Exercise requirements: Every line from the one holding "Where should I" to the end of the entries should be repeated exactly, with the pictures left out.

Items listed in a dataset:
☆ ☆ ☆ ☆
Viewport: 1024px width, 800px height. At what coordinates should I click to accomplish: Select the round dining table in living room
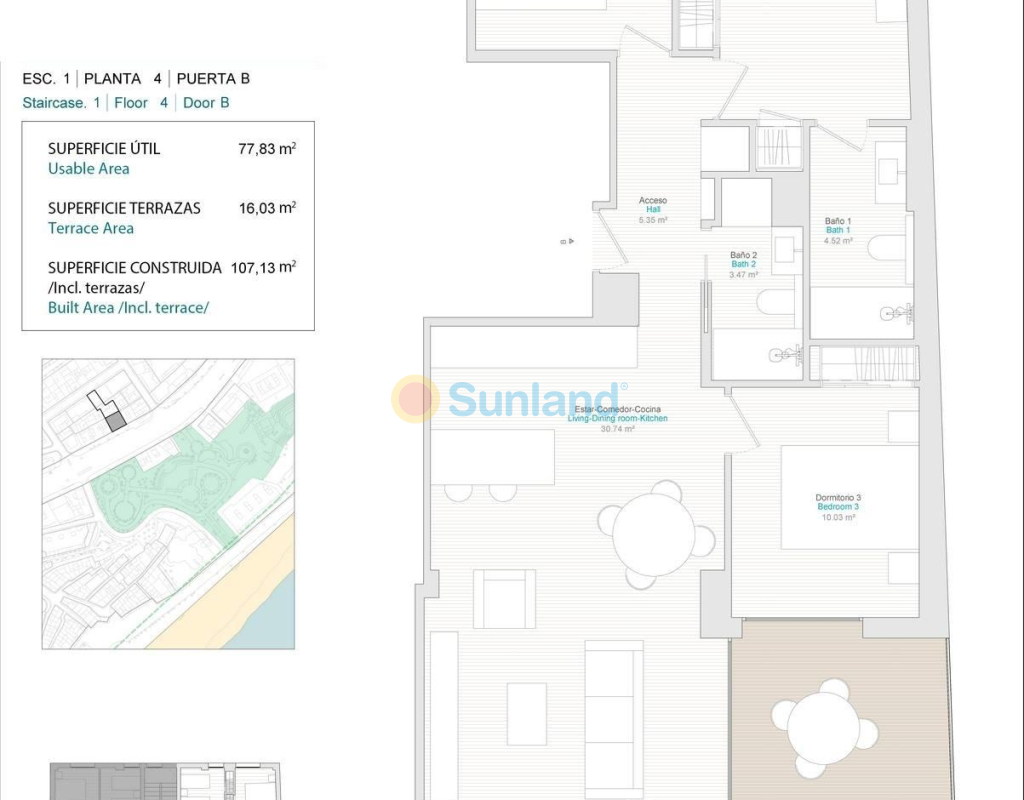[x=654, y=535]
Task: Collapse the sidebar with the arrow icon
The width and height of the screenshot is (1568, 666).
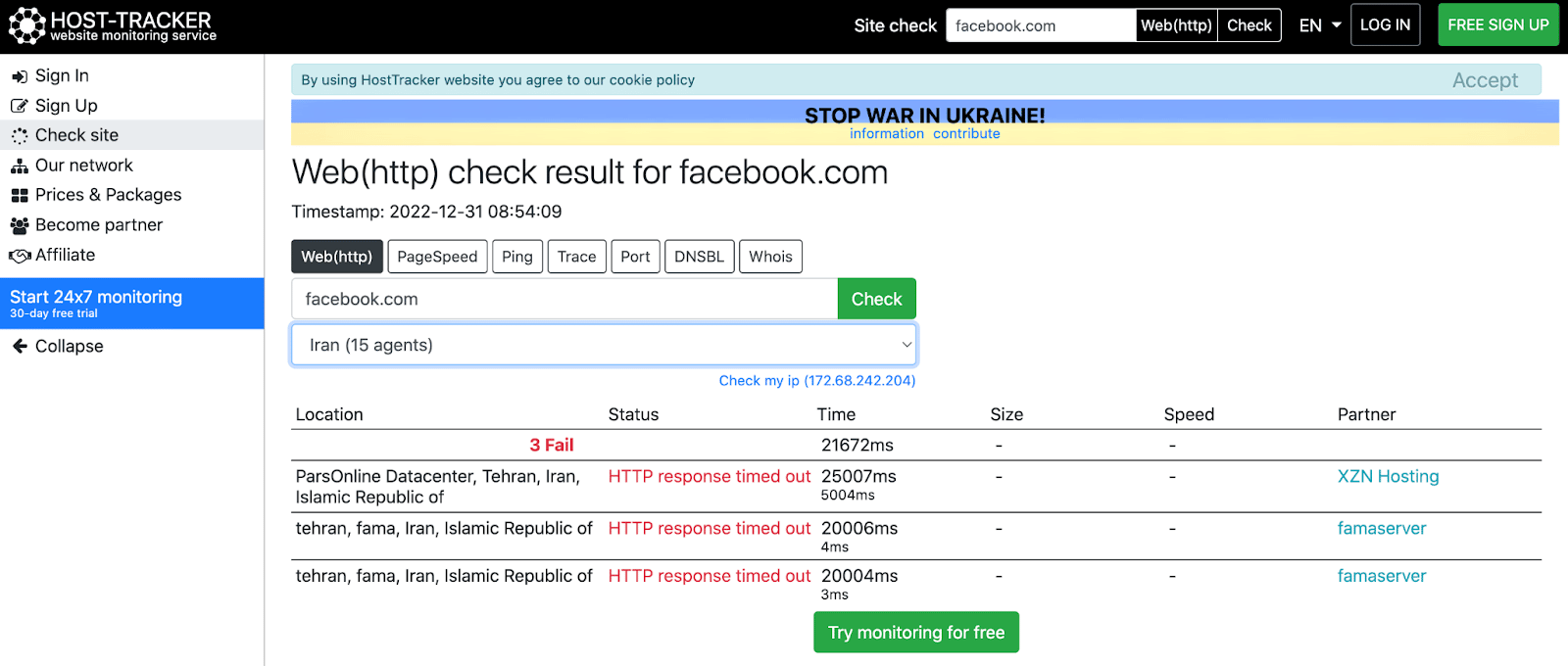Action: (20, 347)
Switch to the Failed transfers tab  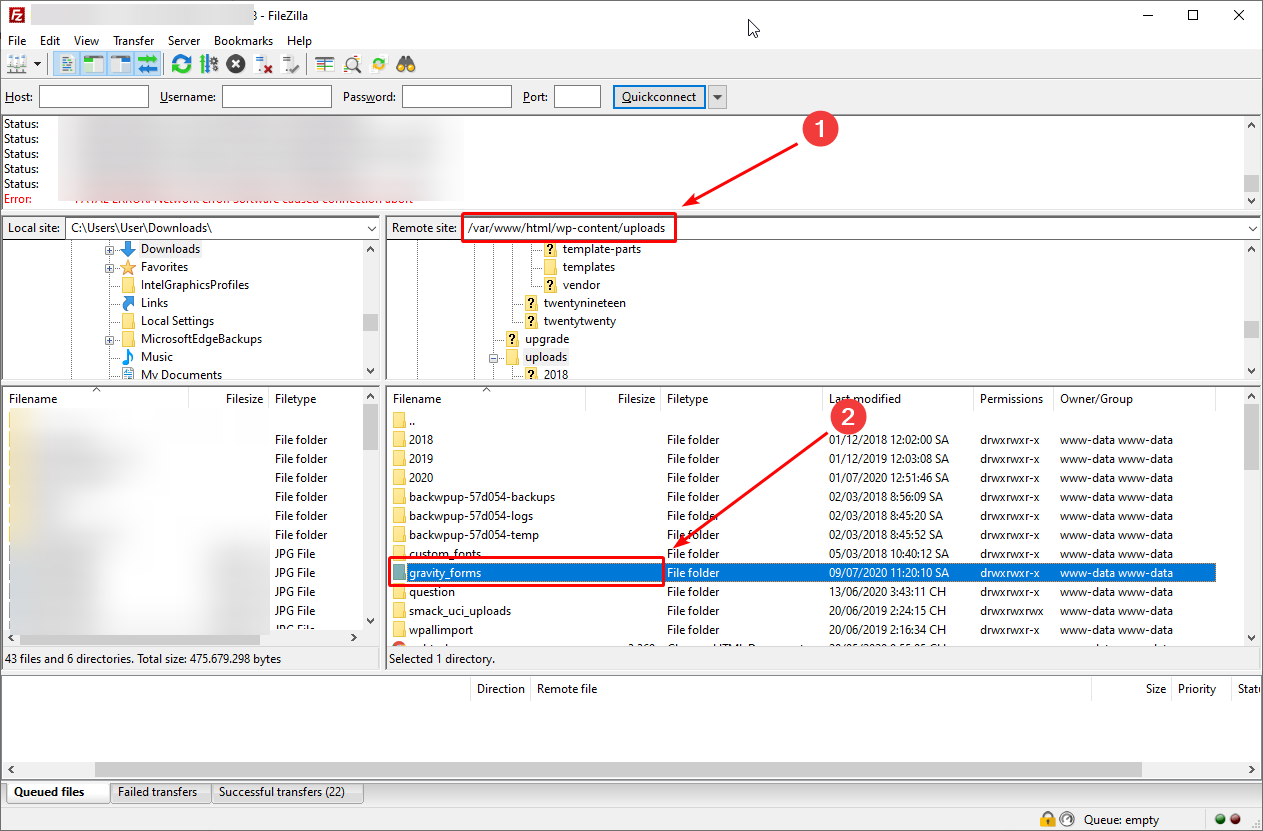pos(157,792)
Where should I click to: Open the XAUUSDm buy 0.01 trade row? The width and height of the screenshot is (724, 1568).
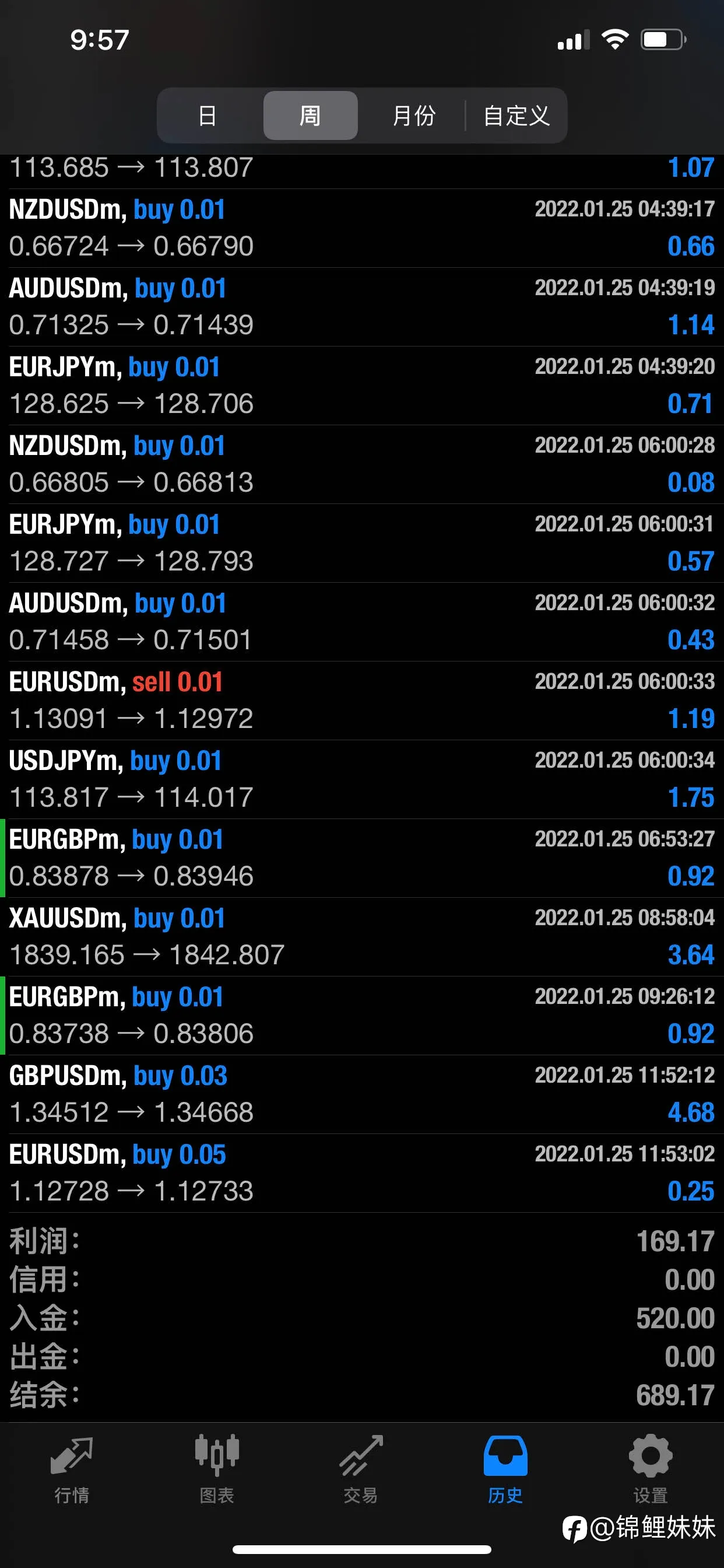point(362,937)
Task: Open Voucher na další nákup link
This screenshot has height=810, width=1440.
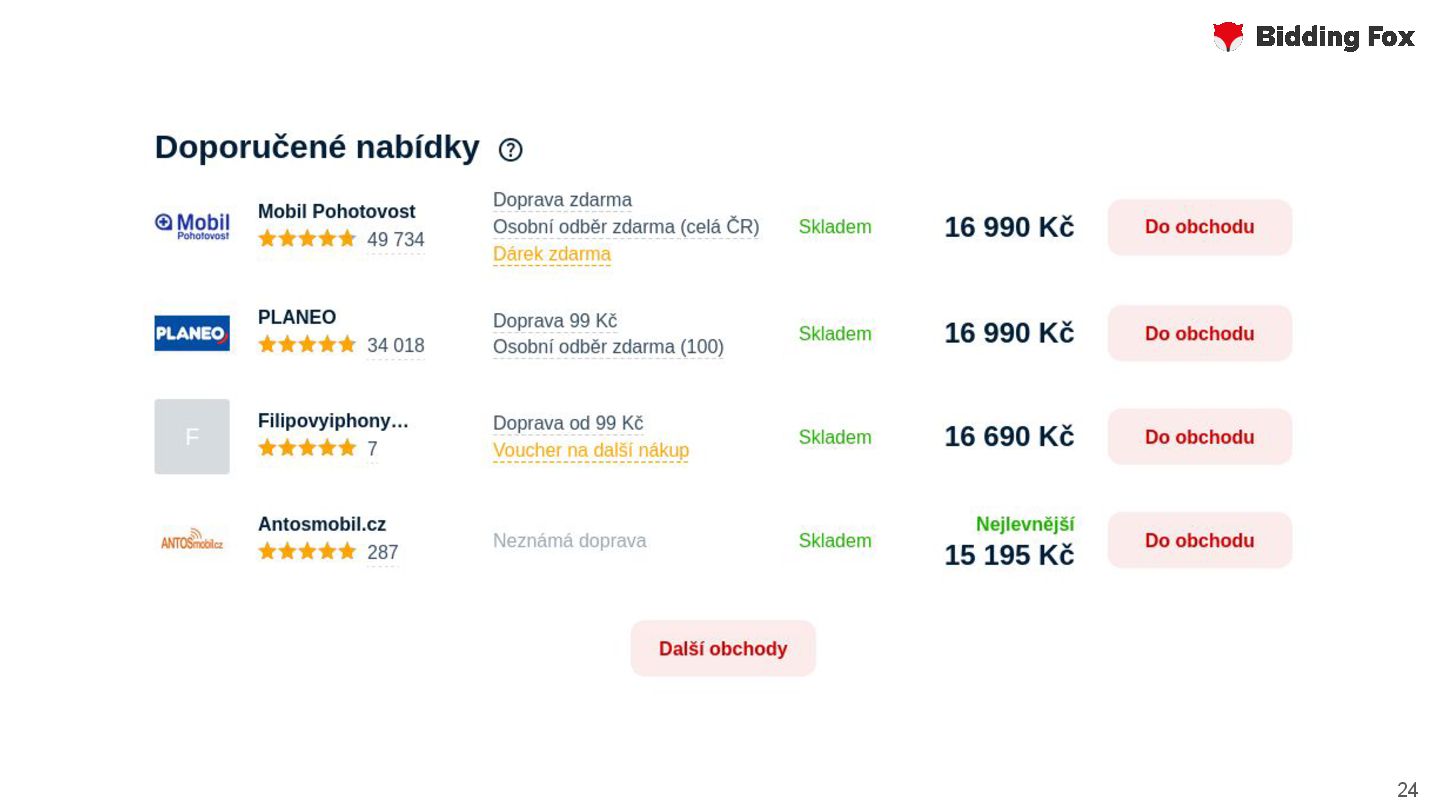Action: point(591,450)
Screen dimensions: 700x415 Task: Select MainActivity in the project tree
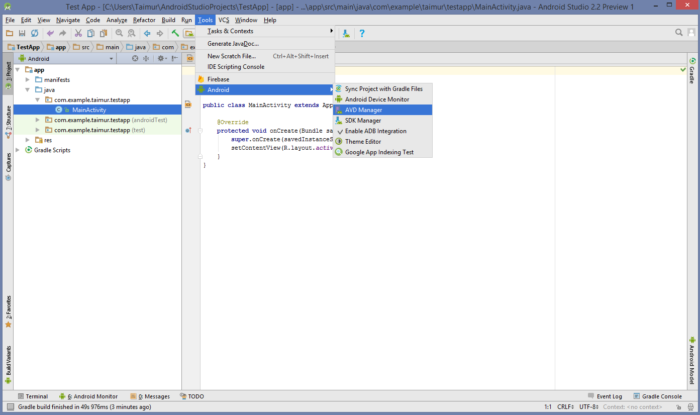(x=90, y=110)
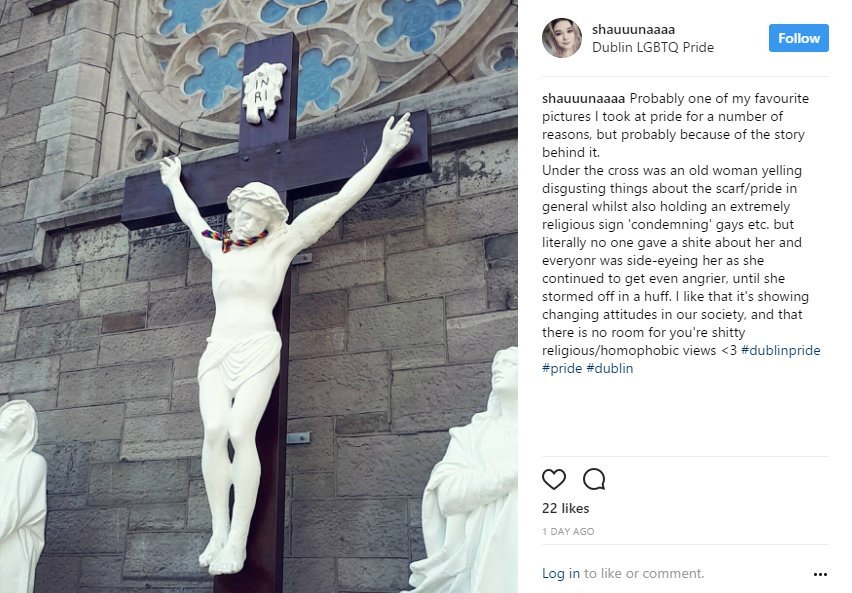Open the 1 DAY AGO timestamp
Viewport: 852px width, 593px height.
tap(568, 532)

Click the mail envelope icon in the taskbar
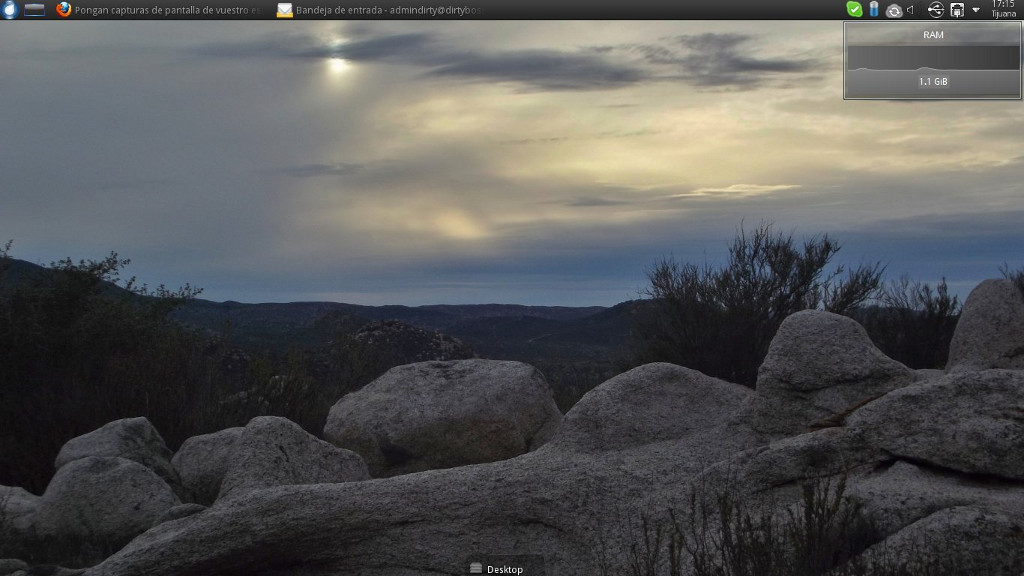(285, 10)
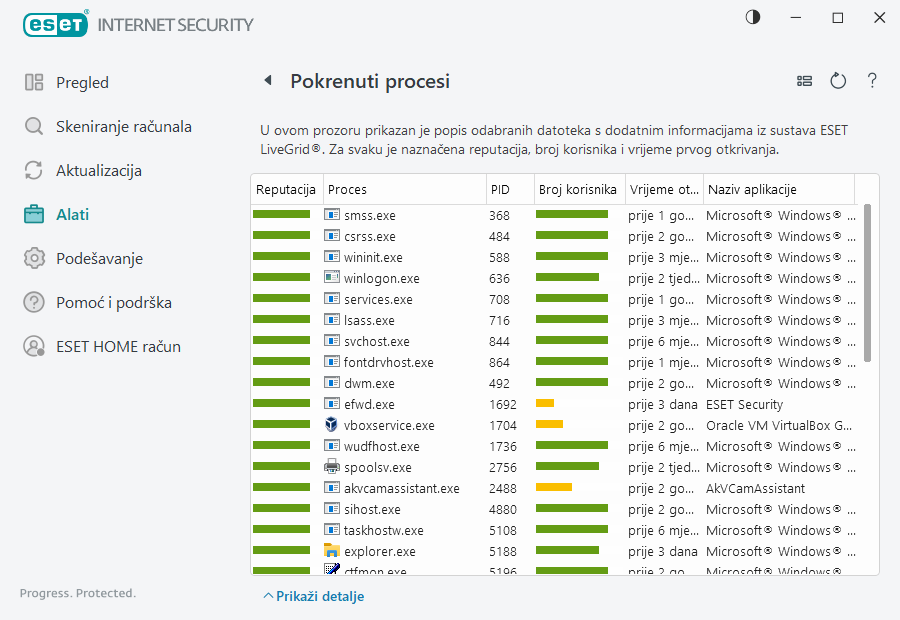Image resolution: width=900 pixels, height=620 pixels.
Task: Open ESET HOME račun
Action: tap(118, 347)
☆ ☆ ☆ ☆
Final answer:
Where should I click to: Open the XAUUSDm buy 0.01 trade row? The width and height of the screenshot is (724, 1568).
point(362,937)
Task: Open Voucher na další nákup link
This screenshot has height=810, width=1440.
Action: point(591,450)
Screen dimensions: 700x415 Task: Select MainActivity in the project tree
(x=90, y=110)
Open the 1 DAY AGO timestamp
Viewport: 852px width, 593px height.
tap(568, 532)

Click the mail envelope icon in the taskbar
(285, 10)
Image resolution: width=900 pixels, height=620 pixels.
Task: Open ESET HOME račun
Action: tap(118, 347)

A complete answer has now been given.